## [ASSIGNMENT]
Repeat everything from the first line of the listing below through the line that contains "BINARGON.cz (1042, 2513)", exactly. Leave out pictures.

## [RAW DATA]
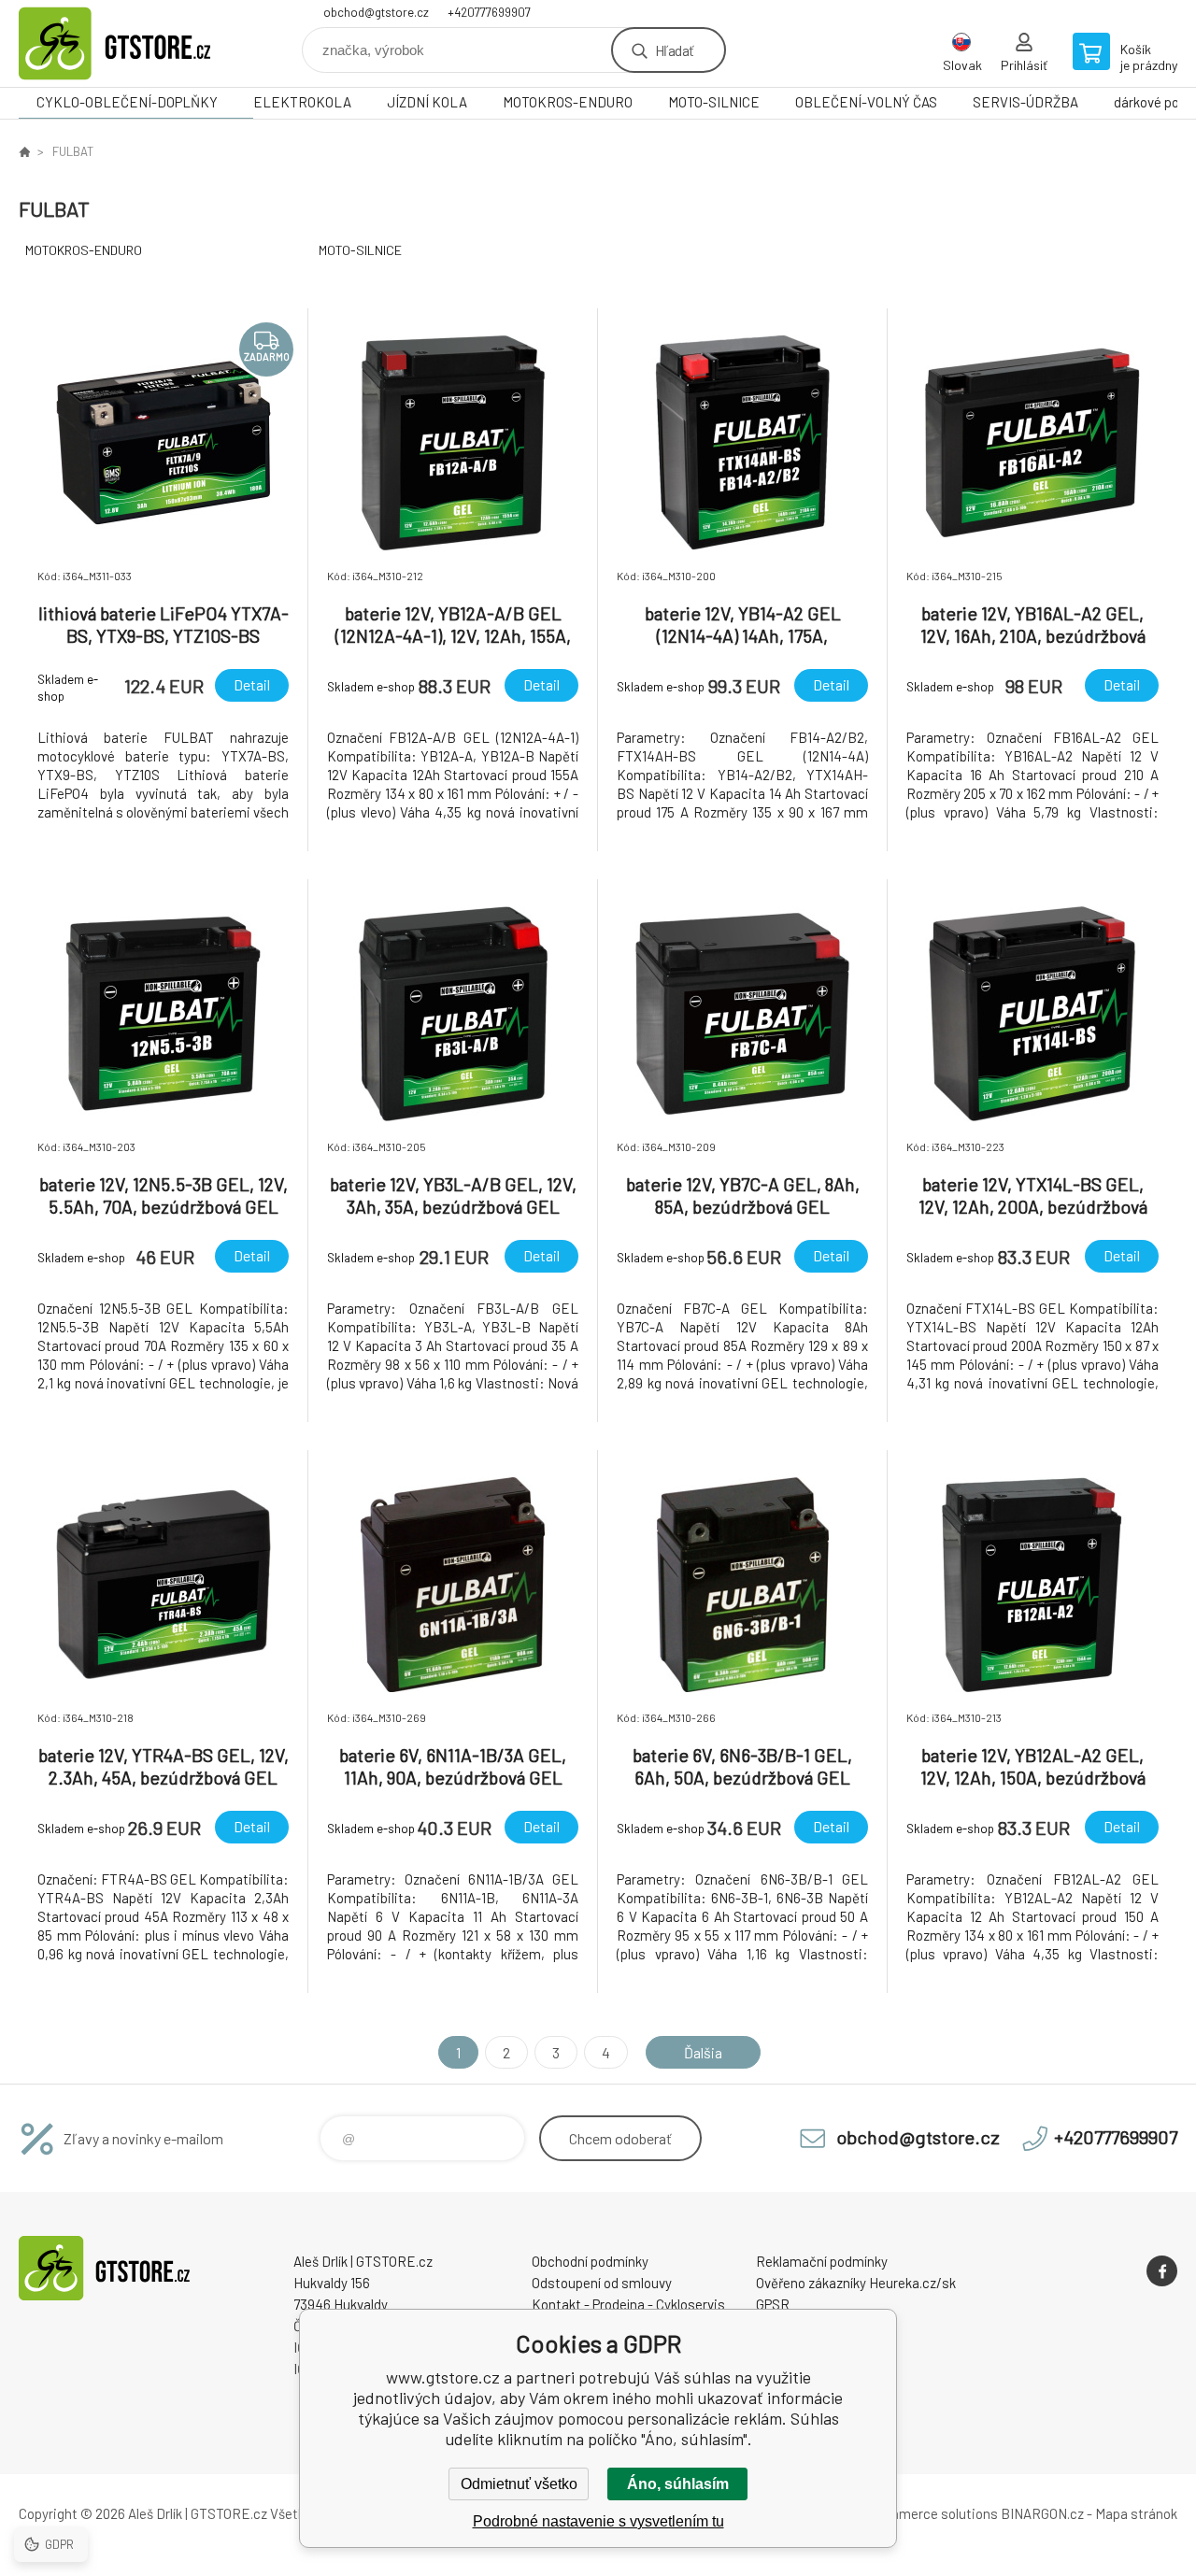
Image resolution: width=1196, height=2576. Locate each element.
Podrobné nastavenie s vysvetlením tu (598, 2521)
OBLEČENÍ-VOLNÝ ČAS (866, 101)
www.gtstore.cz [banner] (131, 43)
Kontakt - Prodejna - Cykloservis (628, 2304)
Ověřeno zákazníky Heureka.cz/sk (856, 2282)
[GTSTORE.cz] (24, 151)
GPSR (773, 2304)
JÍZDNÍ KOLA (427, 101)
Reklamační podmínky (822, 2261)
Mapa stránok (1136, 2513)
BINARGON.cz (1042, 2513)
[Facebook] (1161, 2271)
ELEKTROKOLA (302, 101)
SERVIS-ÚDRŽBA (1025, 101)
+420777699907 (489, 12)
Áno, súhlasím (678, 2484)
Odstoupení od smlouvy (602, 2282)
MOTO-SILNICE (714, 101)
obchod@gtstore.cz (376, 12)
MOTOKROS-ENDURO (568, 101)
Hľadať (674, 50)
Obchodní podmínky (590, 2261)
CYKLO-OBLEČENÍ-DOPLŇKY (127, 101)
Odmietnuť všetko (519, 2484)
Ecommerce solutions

## [WRITTEN ANSWER]
Image resolution: width=1196, height=2576. Locate each element.
Podrobné nastavenie s vysvetlením tu (598, 2521)
OBLEČENÍ-VOLNÝ ČAS (866, 101)
www.gtstore.cz [banner] (131, 43)
Kontakt - Prodejna - Cykloservis (628, 2304)
Ověřeno zákazníky Heureka.cz/sk (856, 2282)
[GTSTORE.cz] (24, 151)
GPSR (773, 2304)
JÍZDNÍ KOLA (427, 101)
Reklamační podmínky (822, 2261)
Mapa stránok (1136, 2513)
BINARGON.cz (1042, 2513)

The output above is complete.